_INPUT DATA_.
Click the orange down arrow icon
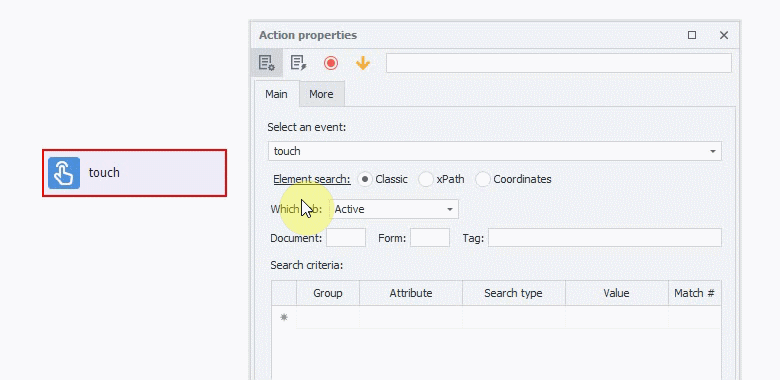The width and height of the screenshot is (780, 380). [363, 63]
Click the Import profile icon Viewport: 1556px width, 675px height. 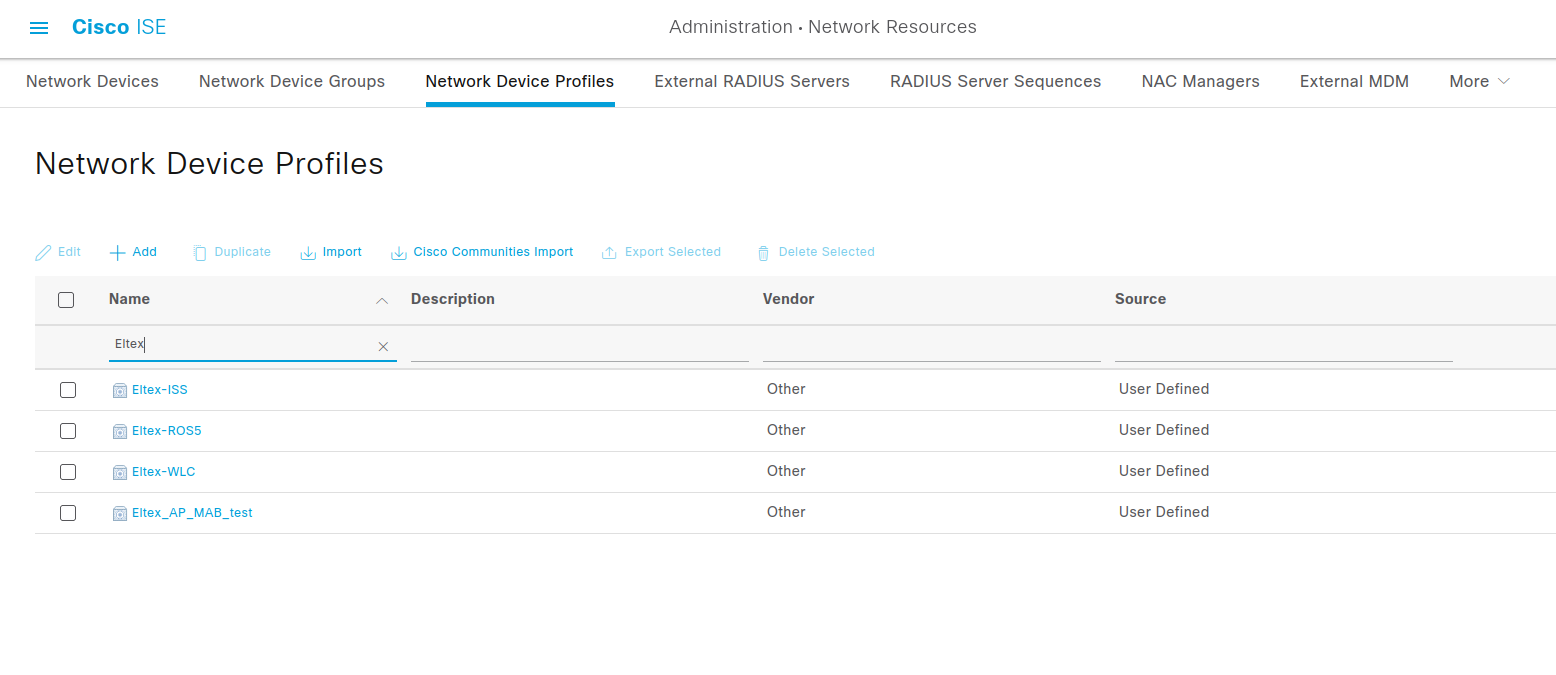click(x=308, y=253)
...
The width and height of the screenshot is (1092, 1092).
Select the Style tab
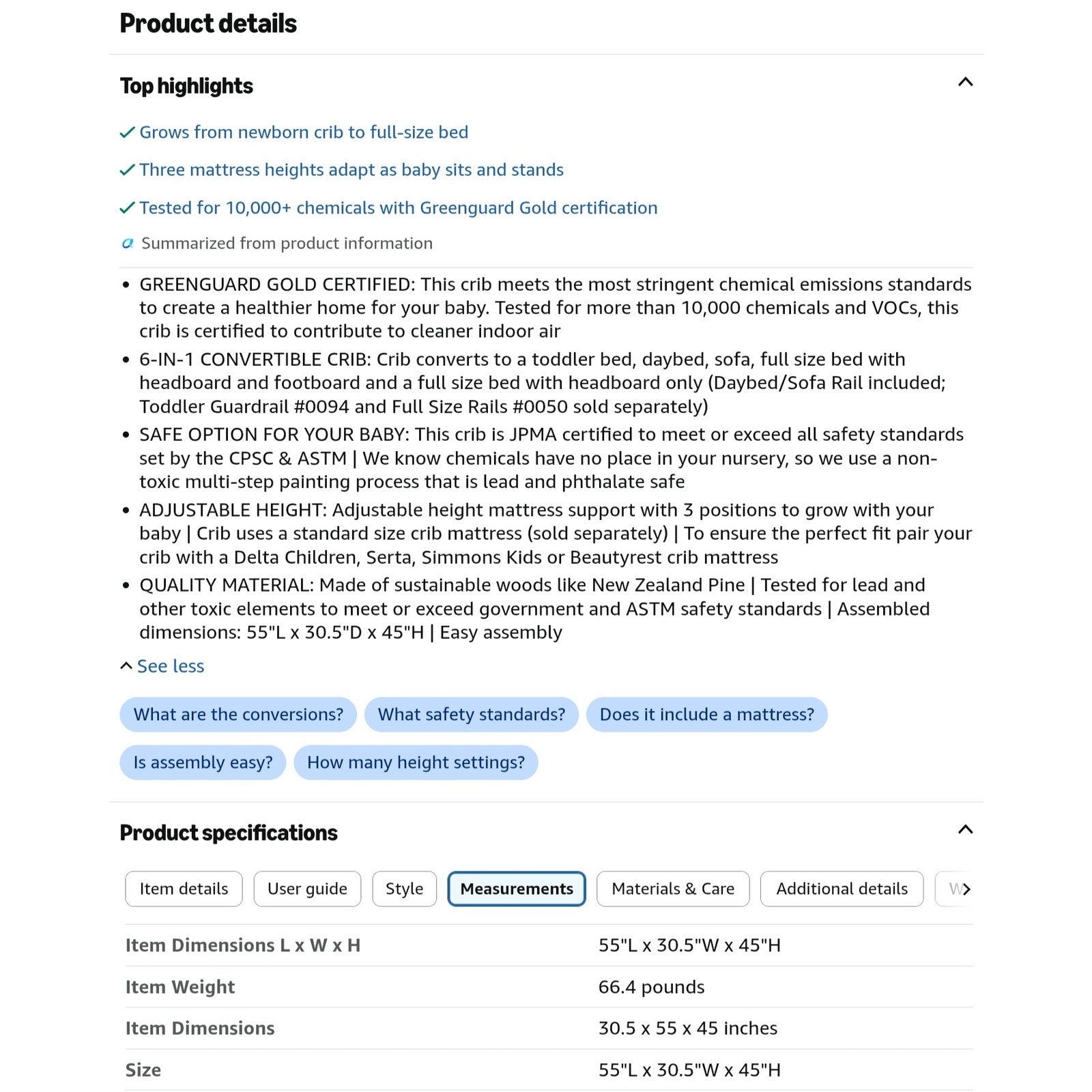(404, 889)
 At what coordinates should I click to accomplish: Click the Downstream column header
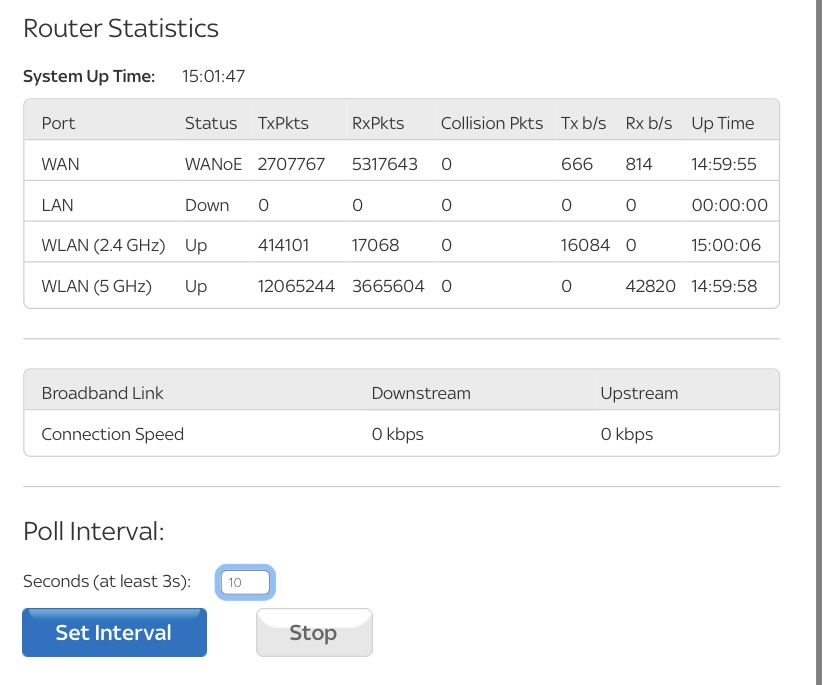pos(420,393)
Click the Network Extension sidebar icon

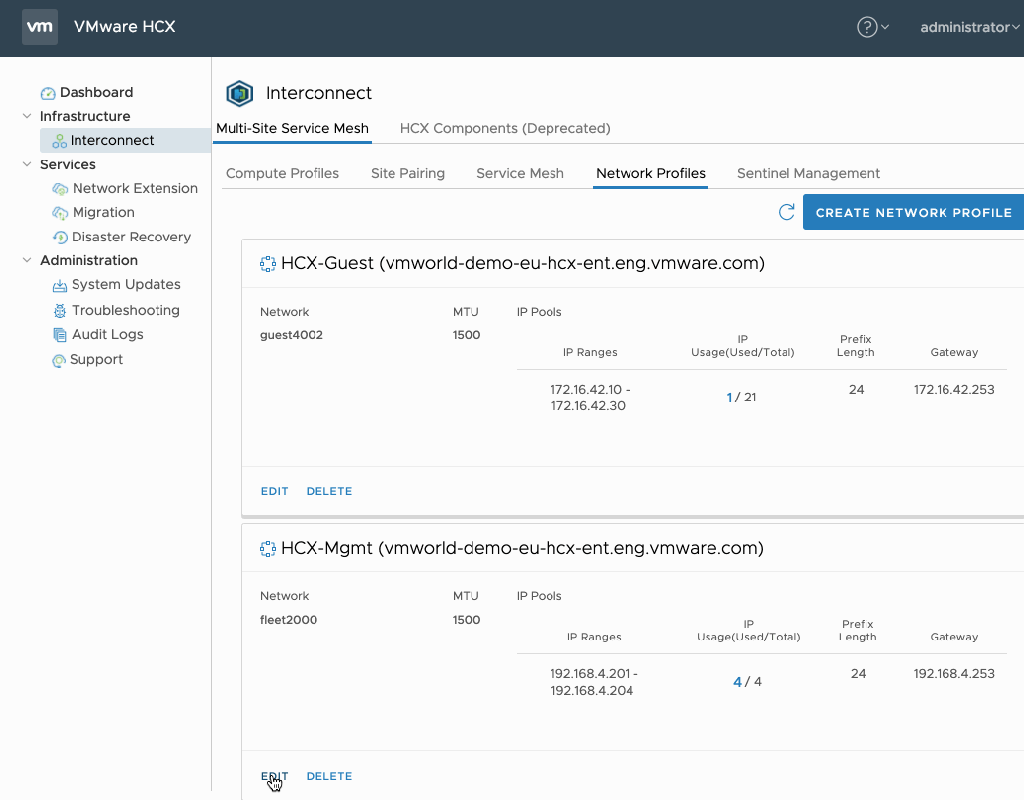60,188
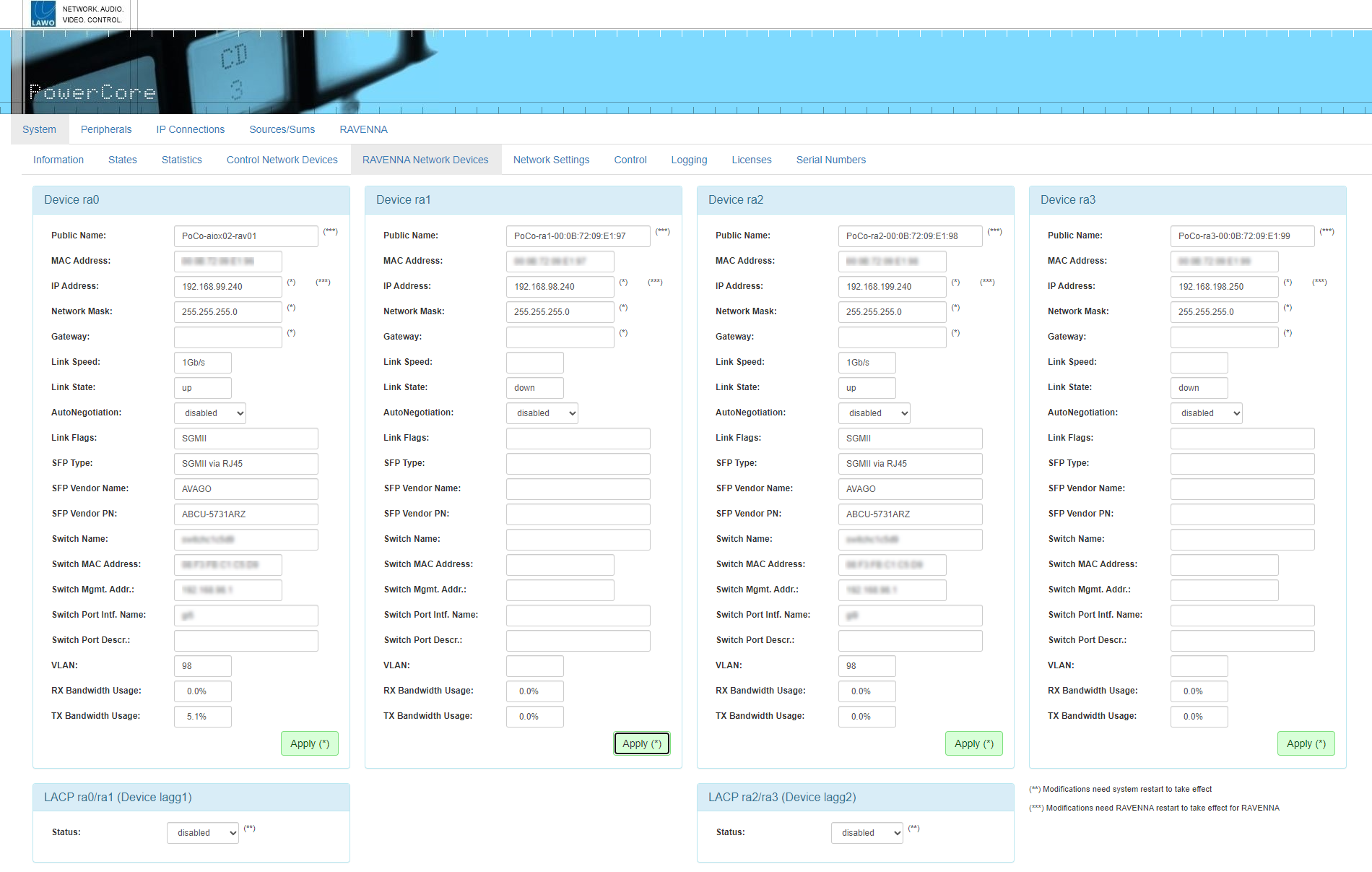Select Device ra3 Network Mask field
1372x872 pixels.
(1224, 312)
* * *
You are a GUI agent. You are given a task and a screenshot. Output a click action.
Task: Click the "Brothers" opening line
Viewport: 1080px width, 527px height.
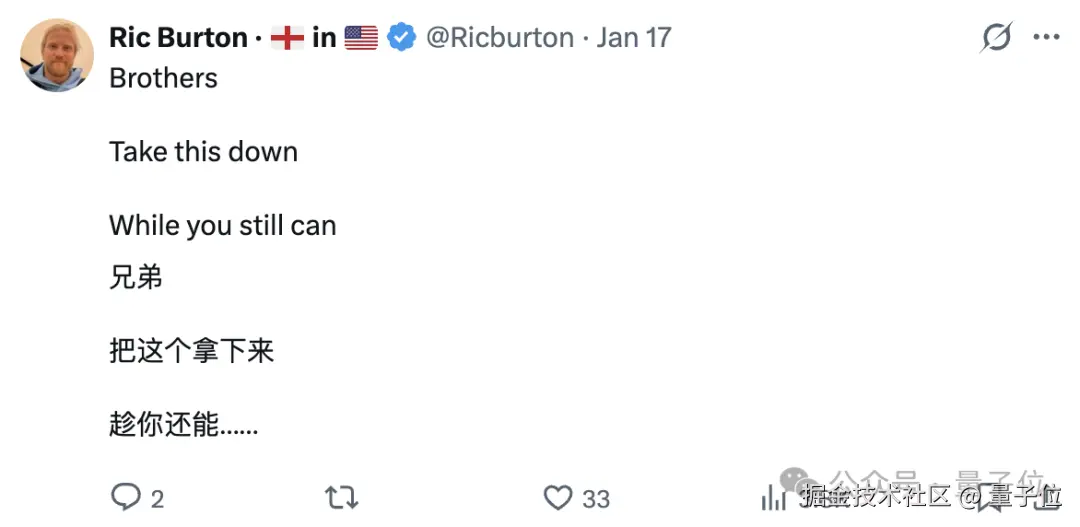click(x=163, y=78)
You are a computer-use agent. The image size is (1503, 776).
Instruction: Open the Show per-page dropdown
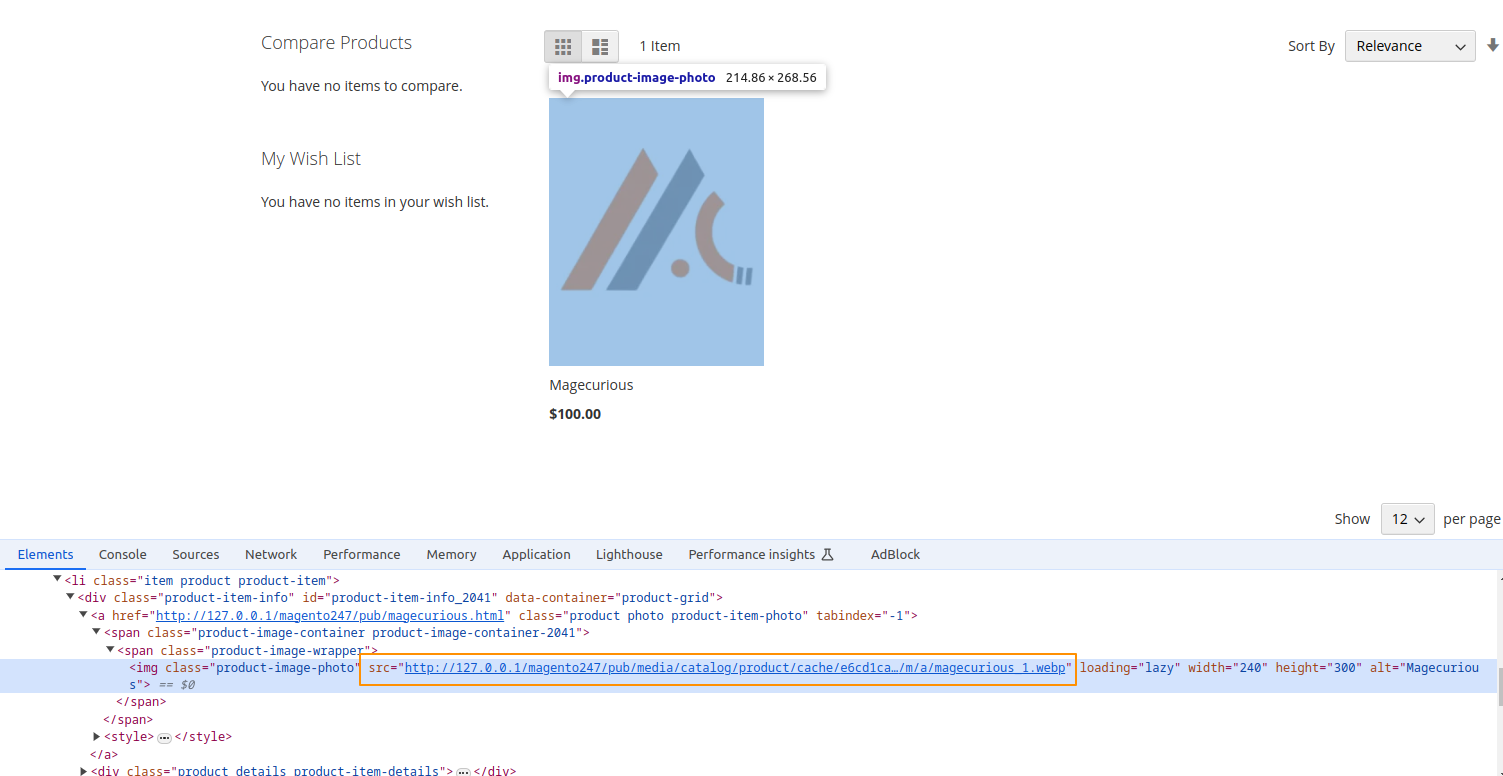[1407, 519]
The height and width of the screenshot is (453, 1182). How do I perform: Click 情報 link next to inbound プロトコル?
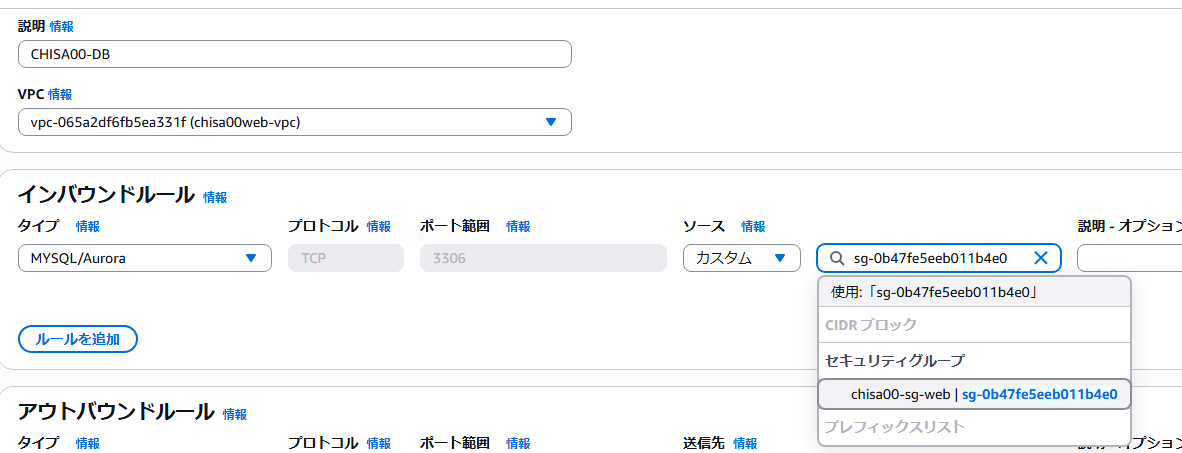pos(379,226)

_DIRECTIONS_. Every line that contains the string "agent" should be copied from the entries.

_SOLUTION TO THIS TASK_.
You are a GUI agent. You are given a task and a screenshot. Output a click action.
You are a computer-use agent. The image size is (1503, 776).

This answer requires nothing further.